> **EXERCISE DESCRIPTION**
Your task is to output all the records below, word for word.

(Stored records)
-.-.-
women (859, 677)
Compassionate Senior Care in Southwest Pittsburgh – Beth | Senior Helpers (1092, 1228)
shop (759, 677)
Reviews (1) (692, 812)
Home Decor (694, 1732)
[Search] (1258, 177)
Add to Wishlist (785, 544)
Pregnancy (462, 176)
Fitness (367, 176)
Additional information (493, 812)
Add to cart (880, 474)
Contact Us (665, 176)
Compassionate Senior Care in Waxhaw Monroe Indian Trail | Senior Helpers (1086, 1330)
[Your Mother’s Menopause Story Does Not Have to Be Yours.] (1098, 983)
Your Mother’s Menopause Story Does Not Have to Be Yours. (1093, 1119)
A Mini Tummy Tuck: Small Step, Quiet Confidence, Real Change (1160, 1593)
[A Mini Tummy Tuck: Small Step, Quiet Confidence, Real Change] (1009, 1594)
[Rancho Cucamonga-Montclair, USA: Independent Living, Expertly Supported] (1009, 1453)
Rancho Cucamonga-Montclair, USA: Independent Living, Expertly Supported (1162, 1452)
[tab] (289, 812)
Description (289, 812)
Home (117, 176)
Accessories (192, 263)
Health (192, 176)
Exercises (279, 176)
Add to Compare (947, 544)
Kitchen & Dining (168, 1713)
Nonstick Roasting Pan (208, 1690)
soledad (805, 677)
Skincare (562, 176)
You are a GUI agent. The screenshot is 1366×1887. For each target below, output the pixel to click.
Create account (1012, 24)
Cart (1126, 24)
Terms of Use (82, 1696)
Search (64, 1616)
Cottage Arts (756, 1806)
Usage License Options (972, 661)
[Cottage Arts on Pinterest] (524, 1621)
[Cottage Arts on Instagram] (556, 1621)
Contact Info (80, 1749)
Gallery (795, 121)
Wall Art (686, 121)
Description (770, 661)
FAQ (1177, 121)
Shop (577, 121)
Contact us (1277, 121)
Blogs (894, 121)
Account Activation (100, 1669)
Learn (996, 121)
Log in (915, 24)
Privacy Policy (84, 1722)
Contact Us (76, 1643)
-.-.-
> **EXERCISE RESPONSE**
women (859, 677)
Compassionate Senior Care in Southwest Pittsburgh – Beth | Senior Helpers (1092, 1228)
shop (759, 677)
Reviews (1) (692, 812)
Home Decor (694, 1732)
[Search] (1258, 177)
Add to Wishlist (785, 544)
Pregnancy (462, 176)
Fitness (367, 176)
Additional information (493, 812)
Add to cart (880, 474)
Contact Us (665, 176)
Compassionate Senior Care in Waxhaw Monroe Indian Trail | Senior Helpers (1086, 1330)
[Your Mother’s Menopause Story Does Not Have to Be Yours.] (1098, 983)
Your Mother’s Menopause Story Does Not Have to Be Yours. (1093, 1119)
A Mini Tummy Tuck: Small Step, Quiet Confidence, Real Change (1160, 1593)
[A Mini Tummy Tuck: Small Step, Quiet Confidence, Real Change] (1009, 1594)
[Rancho Cucamonga-Montclair, USA: Independent Living, Expertly Supported] (1009, 1453)
Rancho Cucamonga-Montclair, USA: Independent Living, Expertly Supported (1162, 1452)
[tab] (289, 812)
Description (289, 812)
Home (117, 176)
Accessories (192, 263)
Health (192, 176)
Exercises (279, 176)
Add to Compare (947, 544)
Kitchen & Dining (168, 1713)
Nonstick Roasting Pan (208, 1690)
soledad (805, 677)
Skincare (562, 176)
You are a GUI agent. The screenshot is 1366×1887. For each target below, output the pixel to click.
Create account (1012, 24)
Cart (1126, 24)
Terms of Use (82, 1696)
Search (64, 1616)
Cottage Arts (756, 1806)
Usage License Options (972, 661)
[Cottage Arts on Pinterest] (524, 1621)
[Cottage Arts on Instagram] (556, 1621)
Contact Info (80, 1749)
Gallery (795, 121)
Wall Art (686, 121)
Description (770, 661)
FAQ (1177, 121)
Shop (577, 121)
Contact us (1277, 121)
Blogs (894, 121)
Account Activation (100, 1669)
Learn (996, 121)
Log in (915, 24)
Privacy Policy (84, 1722)
Contact Us (76, 1643)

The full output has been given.